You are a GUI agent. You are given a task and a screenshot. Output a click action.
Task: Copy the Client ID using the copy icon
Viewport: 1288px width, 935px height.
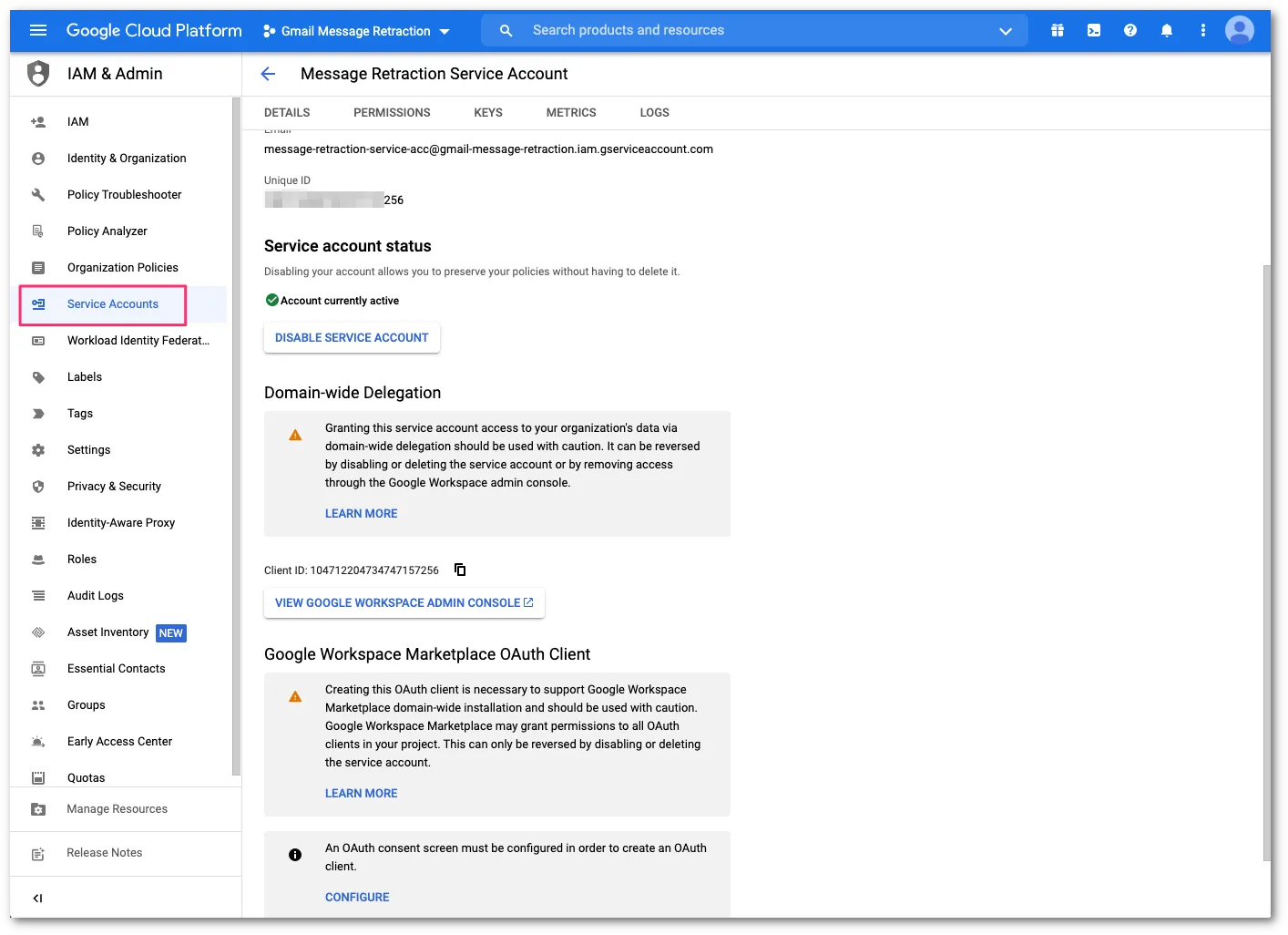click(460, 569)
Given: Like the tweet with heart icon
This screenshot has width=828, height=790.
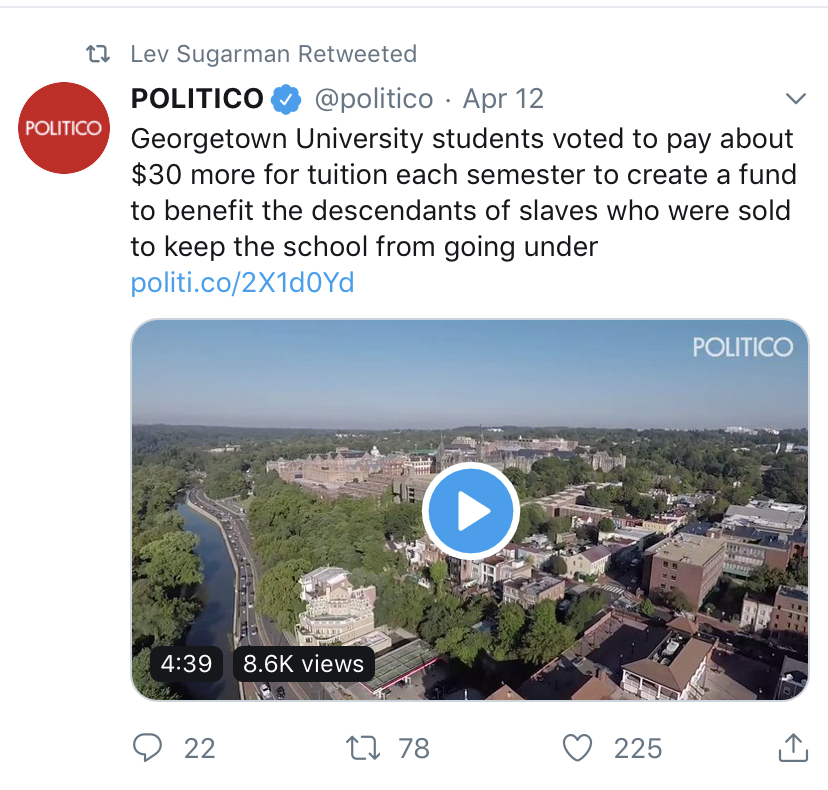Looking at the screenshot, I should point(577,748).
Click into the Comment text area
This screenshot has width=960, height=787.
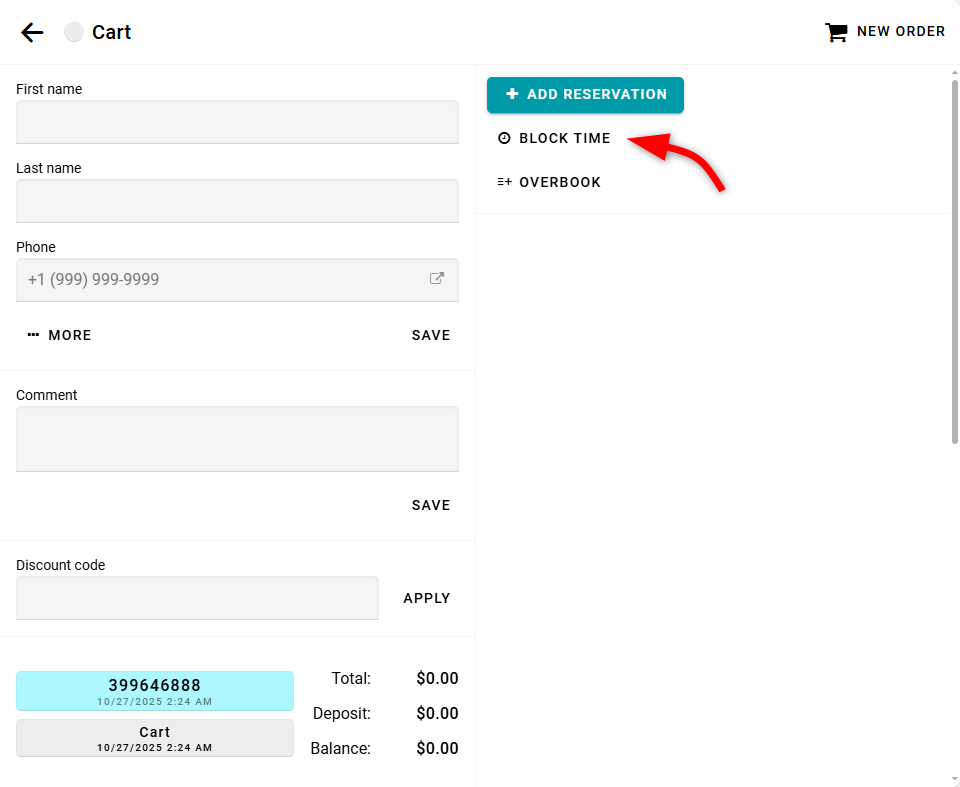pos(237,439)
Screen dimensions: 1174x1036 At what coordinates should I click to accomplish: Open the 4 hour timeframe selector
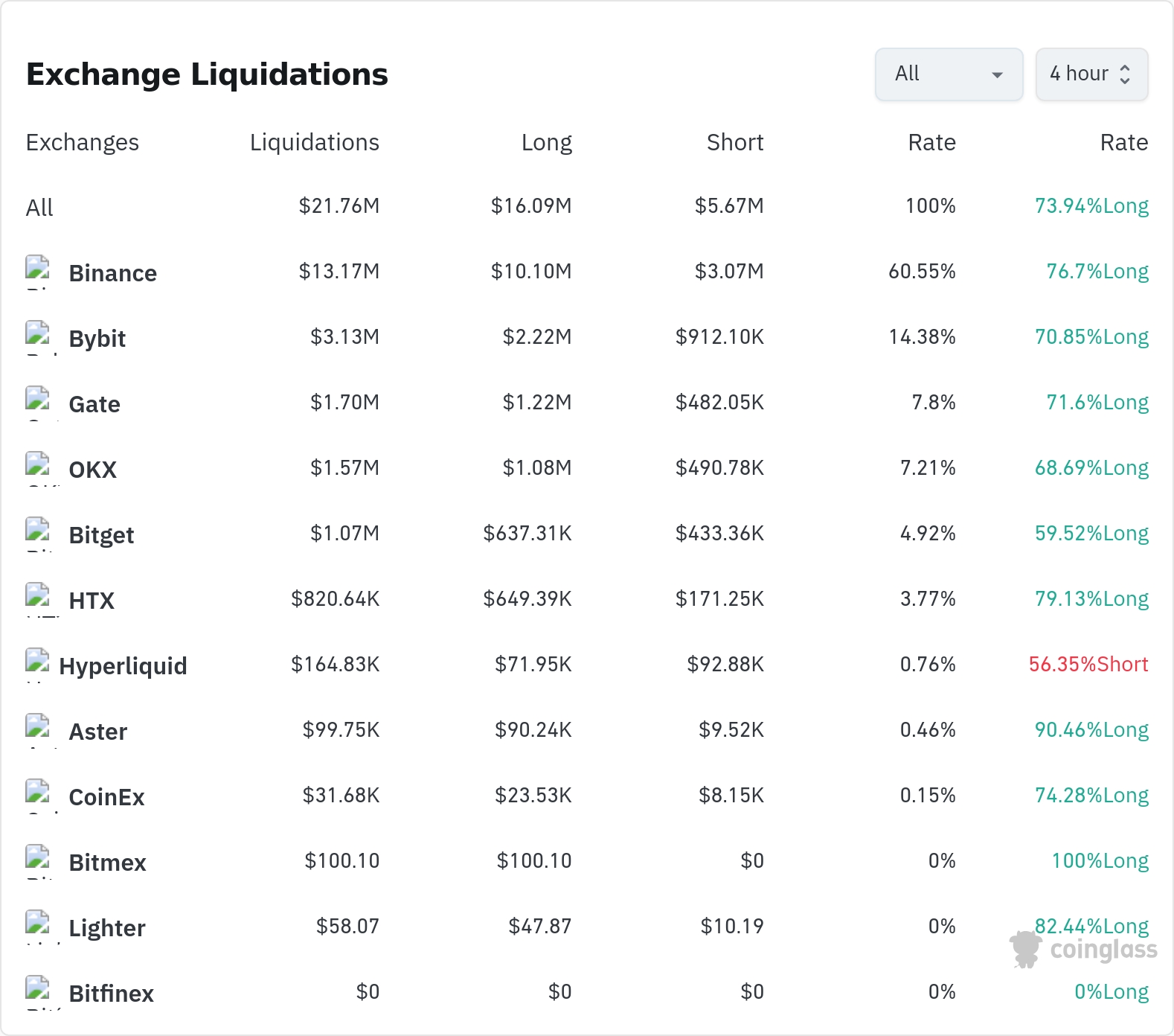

--

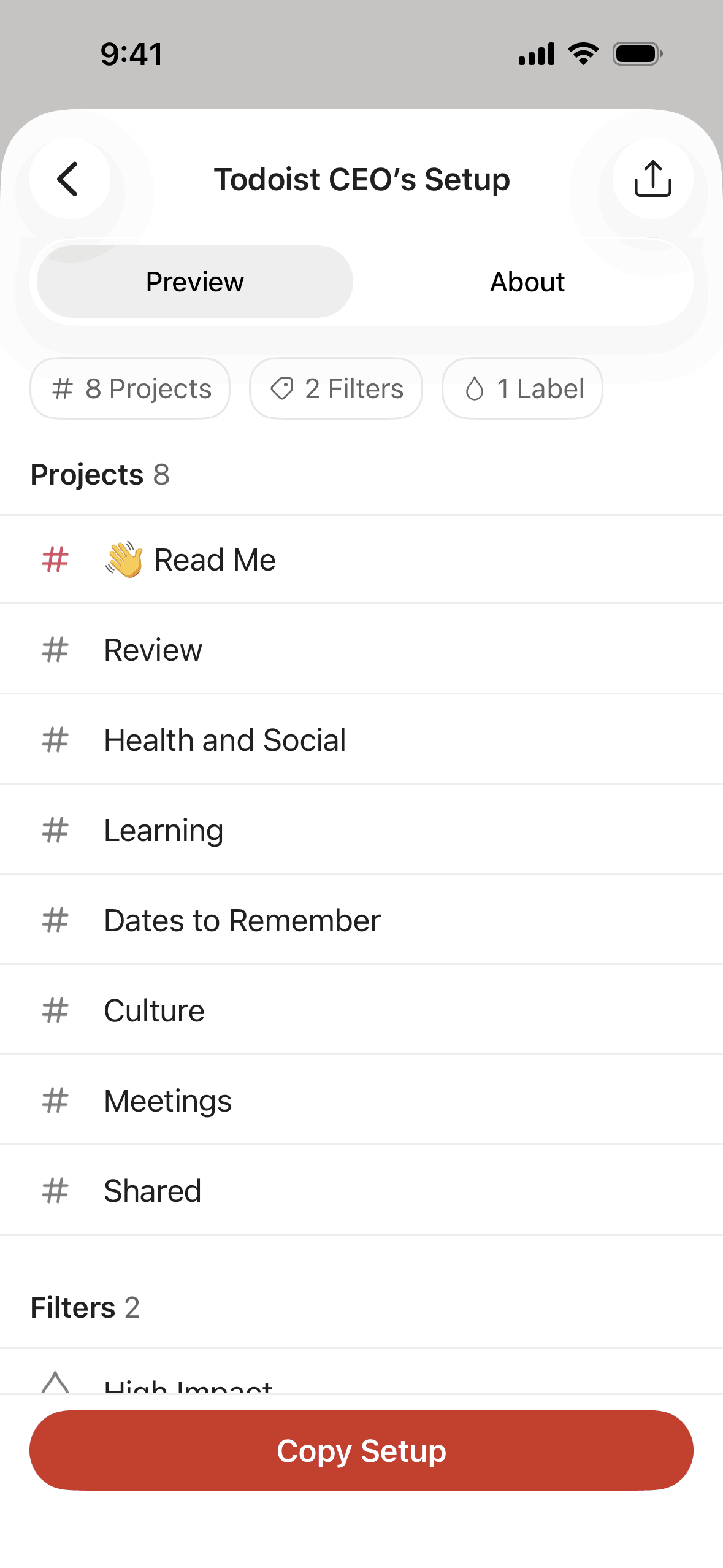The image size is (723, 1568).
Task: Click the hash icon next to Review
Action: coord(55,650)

- [What the exercise asks] What you return must match, character for character, the lines above from the one with "This screenshot has width=960, height=787." through the one with "Screen dimensions: 1174x1036", minus any pictures.

- [Problem solution]
This screenshot has width=960, height=787.
pos(237,439)
Screen dimensions: 1174x1036 At what coordinates should I click to accomplish: Open the 4 hour timeframe selector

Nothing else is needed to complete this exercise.